The findings were an update to OIA’s 2012 Outdoor Recreation Economy report, which estimated the industry's GDP contribution at an oft-quoted $646 billion—a number determined primarily by surveys commissioned by OIA. Most organizations have taken that number at face value, but it's always been unclear how much of the $646 billion is guesswork. That's what made last December's passage of the Outdoor Recreation Jobs and Economic Impact Act so monumental. (It's worth noting that the OIA's report was partly responsible for getting it passed.) The REC Act authorized the Department of Commerce’s Bureau of Economic Analysis—federal economists whose job it is to evaluate the economic contributions of other industries—to officially assess the contribution of outdoor recreation to the nation’s GDP. When those findings come out by the end of 2018, they will set the benchmark by which the outdoor industry's contribution is judged.
So the question is: How much stock should we put into the OIA's new report with its $887 billion?
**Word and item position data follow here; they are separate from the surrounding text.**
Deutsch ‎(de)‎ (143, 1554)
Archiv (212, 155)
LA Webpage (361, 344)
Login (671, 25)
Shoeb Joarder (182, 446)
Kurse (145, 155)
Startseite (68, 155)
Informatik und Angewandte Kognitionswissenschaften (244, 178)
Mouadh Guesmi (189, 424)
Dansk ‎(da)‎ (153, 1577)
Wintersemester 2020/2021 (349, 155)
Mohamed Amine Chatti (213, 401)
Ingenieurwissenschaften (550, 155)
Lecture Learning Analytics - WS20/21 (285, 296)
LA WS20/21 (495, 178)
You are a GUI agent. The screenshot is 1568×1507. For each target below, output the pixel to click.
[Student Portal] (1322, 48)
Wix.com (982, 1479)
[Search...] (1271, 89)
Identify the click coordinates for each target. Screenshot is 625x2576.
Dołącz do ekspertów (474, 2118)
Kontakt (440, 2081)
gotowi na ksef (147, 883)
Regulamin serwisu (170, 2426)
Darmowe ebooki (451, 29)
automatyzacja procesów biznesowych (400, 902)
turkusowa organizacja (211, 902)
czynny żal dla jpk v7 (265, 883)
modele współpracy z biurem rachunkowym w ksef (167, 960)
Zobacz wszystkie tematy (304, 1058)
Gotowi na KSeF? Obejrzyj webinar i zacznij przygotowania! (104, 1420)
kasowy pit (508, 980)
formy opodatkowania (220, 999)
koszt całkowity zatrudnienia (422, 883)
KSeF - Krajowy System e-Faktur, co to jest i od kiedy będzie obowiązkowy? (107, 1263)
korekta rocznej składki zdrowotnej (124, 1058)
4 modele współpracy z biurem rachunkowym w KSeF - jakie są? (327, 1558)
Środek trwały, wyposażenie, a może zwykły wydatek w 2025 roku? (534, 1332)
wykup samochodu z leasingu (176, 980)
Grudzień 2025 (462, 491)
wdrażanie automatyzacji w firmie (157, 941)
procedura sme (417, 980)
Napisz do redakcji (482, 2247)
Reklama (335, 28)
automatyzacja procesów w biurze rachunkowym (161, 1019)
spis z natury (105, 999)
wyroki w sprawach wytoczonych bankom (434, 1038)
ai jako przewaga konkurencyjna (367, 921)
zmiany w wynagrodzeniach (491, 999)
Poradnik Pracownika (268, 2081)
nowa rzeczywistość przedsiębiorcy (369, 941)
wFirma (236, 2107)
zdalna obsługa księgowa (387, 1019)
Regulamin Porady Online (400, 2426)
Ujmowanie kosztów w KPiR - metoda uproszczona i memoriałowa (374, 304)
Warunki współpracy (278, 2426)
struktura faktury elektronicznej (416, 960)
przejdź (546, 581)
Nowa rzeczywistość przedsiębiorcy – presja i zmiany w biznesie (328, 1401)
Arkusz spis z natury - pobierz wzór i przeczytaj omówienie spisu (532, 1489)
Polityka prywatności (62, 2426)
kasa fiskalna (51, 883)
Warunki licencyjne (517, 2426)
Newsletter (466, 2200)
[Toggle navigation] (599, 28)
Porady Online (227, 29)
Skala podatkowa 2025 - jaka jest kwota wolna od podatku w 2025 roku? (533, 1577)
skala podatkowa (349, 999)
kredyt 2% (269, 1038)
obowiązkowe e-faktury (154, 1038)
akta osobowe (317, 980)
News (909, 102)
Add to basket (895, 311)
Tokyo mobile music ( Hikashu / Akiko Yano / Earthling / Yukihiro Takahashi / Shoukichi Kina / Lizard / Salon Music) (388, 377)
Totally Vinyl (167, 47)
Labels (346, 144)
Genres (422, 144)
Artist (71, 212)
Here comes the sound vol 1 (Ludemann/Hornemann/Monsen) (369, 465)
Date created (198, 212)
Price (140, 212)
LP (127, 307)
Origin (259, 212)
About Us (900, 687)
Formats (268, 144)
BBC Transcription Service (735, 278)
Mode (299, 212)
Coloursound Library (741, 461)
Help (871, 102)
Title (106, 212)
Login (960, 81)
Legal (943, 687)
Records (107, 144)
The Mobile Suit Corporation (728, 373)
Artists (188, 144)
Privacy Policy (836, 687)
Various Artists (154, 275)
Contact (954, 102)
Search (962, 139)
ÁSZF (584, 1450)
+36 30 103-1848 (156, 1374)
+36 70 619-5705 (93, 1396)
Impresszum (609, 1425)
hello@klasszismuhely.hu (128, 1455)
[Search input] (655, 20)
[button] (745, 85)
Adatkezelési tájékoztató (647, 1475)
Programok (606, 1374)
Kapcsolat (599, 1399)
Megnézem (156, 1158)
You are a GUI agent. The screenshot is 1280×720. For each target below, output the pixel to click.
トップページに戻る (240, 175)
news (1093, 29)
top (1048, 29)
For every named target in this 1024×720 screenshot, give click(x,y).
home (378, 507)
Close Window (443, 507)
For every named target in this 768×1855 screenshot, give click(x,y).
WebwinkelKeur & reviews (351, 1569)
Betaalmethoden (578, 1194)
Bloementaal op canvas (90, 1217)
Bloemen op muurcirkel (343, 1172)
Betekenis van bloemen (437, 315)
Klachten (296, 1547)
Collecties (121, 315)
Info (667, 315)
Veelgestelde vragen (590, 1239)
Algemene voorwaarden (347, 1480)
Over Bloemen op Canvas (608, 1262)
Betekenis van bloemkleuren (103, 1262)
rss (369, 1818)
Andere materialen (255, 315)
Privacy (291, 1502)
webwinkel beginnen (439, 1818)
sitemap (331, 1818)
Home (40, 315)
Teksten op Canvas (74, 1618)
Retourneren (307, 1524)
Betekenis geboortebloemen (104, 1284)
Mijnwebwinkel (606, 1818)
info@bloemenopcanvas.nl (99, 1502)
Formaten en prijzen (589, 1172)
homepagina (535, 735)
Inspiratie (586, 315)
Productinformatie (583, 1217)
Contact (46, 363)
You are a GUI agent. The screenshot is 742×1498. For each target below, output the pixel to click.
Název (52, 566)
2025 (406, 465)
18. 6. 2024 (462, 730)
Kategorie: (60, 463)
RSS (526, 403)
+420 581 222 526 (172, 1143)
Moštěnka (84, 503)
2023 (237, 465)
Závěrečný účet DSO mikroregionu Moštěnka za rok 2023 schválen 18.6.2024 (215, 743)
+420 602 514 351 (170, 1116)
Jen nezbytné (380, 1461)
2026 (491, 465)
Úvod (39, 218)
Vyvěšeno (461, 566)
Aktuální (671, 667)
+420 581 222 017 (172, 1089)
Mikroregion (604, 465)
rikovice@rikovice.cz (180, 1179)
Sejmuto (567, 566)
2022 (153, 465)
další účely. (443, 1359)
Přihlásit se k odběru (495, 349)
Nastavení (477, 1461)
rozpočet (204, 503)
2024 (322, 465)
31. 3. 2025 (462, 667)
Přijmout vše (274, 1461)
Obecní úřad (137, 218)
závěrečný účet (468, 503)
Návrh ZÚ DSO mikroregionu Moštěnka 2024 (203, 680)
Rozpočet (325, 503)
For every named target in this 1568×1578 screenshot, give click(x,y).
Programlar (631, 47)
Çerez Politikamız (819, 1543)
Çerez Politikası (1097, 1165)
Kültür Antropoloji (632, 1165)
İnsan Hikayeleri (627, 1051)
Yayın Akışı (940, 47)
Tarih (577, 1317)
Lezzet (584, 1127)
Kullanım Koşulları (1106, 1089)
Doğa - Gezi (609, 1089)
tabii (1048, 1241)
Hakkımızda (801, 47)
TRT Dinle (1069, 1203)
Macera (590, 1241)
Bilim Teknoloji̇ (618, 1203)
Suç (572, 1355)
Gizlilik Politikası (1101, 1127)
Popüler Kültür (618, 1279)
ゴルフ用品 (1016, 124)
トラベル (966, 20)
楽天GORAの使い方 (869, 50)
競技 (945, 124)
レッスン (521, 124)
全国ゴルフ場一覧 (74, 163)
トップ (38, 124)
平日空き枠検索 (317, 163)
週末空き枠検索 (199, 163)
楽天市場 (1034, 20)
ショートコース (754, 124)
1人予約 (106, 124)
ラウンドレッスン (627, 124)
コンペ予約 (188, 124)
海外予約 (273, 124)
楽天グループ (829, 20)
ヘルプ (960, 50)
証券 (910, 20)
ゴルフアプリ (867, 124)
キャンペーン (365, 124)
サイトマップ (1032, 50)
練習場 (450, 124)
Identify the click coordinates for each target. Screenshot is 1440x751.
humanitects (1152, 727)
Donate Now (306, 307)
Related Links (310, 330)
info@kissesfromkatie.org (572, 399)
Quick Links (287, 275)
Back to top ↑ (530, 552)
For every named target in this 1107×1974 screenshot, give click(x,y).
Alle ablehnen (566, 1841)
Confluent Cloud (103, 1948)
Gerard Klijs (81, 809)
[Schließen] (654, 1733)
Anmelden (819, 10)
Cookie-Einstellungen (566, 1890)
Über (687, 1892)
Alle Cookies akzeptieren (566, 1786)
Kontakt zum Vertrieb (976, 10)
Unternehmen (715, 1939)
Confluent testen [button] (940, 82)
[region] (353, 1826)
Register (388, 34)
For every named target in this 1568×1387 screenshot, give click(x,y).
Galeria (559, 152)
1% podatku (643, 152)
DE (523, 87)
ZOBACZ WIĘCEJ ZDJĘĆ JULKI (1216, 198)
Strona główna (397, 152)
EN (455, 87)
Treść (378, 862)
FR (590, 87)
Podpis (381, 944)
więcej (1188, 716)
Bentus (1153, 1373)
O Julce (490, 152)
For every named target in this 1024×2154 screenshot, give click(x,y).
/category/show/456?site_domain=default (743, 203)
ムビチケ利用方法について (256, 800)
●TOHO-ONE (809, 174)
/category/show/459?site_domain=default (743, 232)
Remember that it's in that organization's interest to put a big number on the impact of outdoor recreation. The 2018 GDP report authorized by the REC Act will be a far more authoritative number—it will be determined by the same economists who calculate the country's GDP, so they'll have access to the most reliable information.
OIA derived the $887 billion in about the same way as the $646 billion: through surveys. The new report is based on a lot more data, though: the 2017 findings collected 70 percent more responses than the 2012 ones. The report now includes results from all 435 U.S. congressional districts, in addition to national, regional, and state contributions, as opposed to jut regional and national estimates in 2012. It also includes activities that were left out of the 2012 report, including surfing, mountaineering, horseback riding, skateboarding, and sailing. The official GDP report, when it's released to the public by the end of 2018, may not include all of the same activities, so their findings could consequently vary.
“It’s quite common for organizations to restate data as more new information is released,” says Matt Powell, sports industry analyst at the NPD Group. “I don’t see this update as a big deal. I think this shows OIA’s commitment to accuracy and transparency.”
Regardless of how the final numbers shake out, the outdoor industry is a massive economic force and politicians are taking notice. This week, 130 outdoor brand executives and advocates will be joining OIA for the Capitol Summit in Washington, D.C., to lobby on behalf of policy issues like public lands, climate change, and international trade. It’s the largest outdoor recreation lobbying event to date, according to OIA. “OIA’s Outdoor Recreation Economy report continues to be a significant assessment of the value of outdoor recreation, not just for our health and enjoyment, but for the health of the United States Economy,” says Amy Roberts, executive director of OIA. “Our 2012 report helped us become a real player in national policy conversations and I expect that the 2017 report will continue to be revered as the gold standard of economic analysis of the outdoor recreation sector.”